━━ Passage shown
Usually, when governments are trying to fight inflation, they increase the average salaries. This is one of the quickest and easiest strategies that can be used as soon as an inflation threat is spotted. Dubai followed namely this strategy in the government sector by announcing additional benefits were announced for government employees in December 2013. However, private companies are not keen at all to offer increases. On the contrary, the quality of services across all sectors suffer due to cheap stuff hiring. Private companies try to hire on the cheap less skilled or even not skilled people.

Nevertheless, to close a gap you need to balance the numbers. The official inflation which Dubai residents will witness in 2014 is estimated at 4.5% to 5%. On the other hand, there is the nearly double salary increase for government employees and the non-existing increase for the much larger private sector. The difference is really staggering.
━━━━
━━ Provided data
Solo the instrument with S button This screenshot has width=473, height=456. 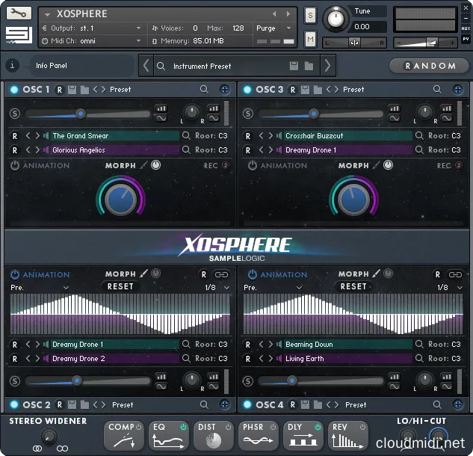point(310,16)
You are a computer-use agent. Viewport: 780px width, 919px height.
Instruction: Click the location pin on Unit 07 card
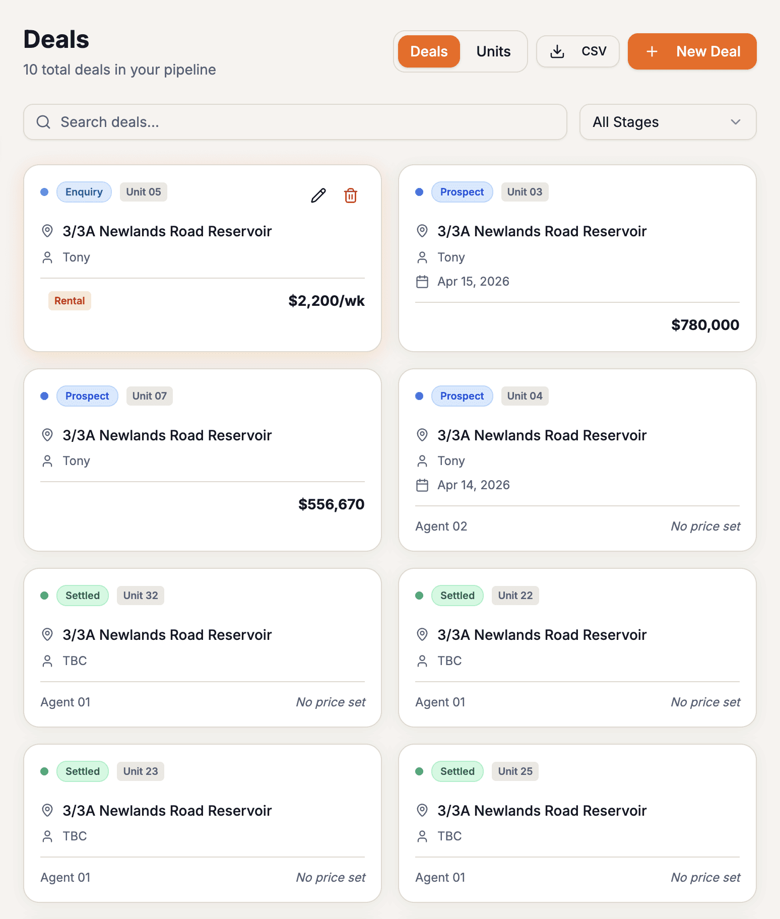pos(47,435)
━━━━
** Tasks and exercises **
A - Reproduce the part of the passage on Dubai inflation from "Nevertheless, to close" up to and including "is really staggering.".
B - List every number written in digits in the passage on Dubai inflation.

** Per-task answers **
A -
Nevertheless, to close a gap you need to balance the numbers. The official inflation which Dubai residents will witness in 2014 is estimated at 4.5% to 5%. On the other hand, there is the nearly double salary increase for government employees and the non-existing increase for the much larger private sector. The difference is really staggering.

B - 2013, 2014, 4.5%, 5%